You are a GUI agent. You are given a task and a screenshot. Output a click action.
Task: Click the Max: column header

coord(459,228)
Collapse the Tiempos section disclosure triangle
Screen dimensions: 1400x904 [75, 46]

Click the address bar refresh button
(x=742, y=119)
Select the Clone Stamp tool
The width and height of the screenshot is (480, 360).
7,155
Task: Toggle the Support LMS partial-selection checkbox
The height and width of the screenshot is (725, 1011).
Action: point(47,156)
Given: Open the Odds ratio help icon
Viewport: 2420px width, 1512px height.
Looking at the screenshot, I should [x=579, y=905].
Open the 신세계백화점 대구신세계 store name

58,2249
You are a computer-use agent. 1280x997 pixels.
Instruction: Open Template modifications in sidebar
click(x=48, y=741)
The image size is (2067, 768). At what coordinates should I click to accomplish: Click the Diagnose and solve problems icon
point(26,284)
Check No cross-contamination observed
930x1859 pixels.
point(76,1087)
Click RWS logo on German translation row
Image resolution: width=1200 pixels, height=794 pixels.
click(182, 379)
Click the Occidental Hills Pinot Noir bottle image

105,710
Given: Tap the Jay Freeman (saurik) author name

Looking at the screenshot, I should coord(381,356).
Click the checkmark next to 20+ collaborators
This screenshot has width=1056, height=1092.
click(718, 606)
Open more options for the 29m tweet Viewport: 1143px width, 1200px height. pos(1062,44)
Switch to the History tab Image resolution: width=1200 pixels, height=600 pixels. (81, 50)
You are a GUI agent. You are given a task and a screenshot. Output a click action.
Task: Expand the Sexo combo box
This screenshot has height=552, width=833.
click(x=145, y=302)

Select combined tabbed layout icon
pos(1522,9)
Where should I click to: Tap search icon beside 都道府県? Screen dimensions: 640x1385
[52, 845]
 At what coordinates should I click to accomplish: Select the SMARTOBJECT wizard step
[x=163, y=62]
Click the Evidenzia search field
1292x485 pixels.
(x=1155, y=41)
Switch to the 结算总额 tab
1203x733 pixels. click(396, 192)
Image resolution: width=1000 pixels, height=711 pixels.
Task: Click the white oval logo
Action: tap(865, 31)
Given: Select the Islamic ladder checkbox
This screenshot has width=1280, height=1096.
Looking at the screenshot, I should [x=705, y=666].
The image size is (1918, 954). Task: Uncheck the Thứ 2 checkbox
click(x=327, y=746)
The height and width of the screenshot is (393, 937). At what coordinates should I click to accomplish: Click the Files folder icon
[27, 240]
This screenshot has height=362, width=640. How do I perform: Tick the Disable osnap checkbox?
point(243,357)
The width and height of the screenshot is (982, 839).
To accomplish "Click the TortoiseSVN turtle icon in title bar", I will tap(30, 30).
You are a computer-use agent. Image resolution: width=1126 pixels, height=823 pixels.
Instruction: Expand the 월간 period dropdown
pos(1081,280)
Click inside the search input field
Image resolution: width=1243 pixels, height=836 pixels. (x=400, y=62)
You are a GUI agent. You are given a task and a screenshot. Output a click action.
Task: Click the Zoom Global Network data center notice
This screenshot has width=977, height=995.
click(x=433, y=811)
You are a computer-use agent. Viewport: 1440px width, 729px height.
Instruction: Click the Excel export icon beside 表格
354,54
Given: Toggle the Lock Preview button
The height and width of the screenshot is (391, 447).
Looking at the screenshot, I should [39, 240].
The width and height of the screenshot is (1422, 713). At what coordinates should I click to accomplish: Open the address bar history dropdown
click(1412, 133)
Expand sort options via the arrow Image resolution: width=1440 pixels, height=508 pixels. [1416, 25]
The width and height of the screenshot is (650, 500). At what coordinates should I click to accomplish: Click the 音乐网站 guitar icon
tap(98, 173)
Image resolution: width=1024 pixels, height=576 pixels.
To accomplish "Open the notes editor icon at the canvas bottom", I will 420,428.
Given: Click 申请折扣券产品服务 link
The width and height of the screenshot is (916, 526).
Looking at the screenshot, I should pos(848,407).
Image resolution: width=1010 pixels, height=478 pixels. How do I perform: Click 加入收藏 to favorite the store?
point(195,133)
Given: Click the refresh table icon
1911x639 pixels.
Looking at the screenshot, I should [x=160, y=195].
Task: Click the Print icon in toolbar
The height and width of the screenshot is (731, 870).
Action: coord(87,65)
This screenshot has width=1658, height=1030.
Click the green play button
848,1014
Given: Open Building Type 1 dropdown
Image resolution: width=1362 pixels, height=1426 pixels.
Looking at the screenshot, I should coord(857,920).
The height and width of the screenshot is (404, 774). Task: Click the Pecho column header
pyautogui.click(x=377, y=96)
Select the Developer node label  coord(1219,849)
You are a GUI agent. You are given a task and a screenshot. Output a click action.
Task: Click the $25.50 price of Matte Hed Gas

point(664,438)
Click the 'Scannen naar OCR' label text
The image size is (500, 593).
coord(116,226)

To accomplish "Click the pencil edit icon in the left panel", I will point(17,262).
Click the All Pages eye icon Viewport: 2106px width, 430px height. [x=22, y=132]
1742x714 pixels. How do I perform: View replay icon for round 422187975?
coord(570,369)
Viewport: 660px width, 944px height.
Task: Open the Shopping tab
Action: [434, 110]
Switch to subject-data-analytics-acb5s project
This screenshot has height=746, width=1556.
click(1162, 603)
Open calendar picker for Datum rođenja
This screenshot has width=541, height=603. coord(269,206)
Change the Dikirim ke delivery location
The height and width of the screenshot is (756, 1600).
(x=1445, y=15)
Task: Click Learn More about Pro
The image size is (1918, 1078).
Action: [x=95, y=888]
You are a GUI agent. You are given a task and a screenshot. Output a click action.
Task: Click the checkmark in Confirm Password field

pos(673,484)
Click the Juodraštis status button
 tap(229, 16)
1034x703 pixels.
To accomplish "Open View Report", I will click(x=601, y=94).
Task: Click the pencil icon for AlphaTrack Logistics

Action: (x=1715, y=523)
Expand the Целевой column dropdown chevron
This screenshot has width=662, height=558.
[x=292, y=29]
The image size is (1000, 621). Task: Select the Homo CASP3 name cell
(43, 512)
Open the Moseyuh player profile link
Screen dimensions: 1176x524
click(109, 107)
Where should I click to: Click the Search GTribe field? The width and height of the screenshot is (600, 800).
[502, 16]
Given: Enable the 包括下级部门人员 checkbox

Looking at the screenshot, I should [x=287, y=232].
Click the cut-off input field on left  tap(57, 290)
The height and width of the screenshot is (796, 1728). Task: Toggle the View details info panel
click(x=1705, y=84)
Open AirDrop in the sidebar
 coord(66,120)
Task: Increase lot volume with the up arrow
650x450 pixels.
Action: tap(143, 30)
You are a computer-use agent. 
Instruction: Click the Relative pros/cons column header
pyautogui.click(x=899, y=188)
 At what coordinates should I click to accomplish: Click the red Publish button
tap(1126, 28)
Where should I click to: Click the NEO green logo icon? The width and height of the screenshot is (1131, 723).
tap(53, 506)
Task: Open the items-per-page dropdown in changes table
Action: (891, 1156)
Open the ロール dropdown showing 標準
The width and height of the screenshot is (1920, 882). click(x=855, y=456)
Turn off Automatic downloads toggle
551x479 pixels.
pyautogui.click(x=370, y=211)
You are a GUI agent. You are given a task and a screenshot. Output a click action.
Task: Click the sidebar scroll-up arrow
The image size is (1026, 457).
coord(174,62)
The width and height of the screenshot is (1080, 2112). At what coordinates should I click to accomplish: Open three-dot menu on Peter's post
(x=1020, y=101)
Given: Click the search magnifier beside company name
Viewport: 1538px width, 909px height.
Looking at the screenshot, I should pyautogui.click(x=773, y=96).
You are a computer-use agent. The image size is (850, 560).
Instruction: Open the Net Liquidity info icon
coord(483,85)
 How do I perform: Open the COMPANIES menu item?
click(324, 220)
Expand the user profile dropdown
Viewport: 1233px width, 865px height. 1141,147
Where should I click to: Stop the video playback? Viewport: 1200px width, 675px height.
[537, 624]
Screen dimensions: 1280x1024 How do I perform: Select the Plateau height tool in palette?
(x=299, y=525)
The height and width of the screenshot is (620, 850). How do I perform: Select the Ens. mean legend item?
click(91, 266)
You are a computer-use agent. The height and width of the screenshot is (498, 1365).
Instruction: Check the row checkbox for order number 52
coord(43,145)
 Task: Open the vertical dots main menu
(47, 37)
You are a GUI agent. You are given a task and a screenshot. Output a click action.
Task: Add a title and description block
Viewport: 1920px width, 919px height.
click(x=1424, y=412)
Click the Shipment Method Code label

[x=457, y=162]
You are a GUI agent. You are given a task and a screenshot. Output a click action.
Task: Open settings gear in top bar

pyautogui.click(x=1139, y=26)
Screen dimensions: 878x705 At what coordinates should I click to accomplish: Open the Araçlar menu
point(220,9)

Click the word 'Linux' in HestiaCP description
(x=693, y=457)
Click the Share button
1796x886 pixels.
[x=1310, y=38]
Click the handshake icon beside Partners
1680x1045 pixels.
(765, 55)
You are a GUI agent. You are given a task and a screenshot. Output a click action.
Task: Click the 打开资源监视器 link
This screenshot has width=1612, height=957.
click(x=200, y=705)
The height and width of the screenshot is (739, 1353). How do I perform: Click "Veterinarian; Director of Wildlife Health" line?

## [WHAT THE TASK REQUIRES]
Lines of the listing above that hold the string "left" should each be copied.

## [EXERCISE ANSWER]
To accomplish "Click the pencil edit icon in the left panel", I will point(17,262).
Click the cut-off input field on left  tap(57, 290)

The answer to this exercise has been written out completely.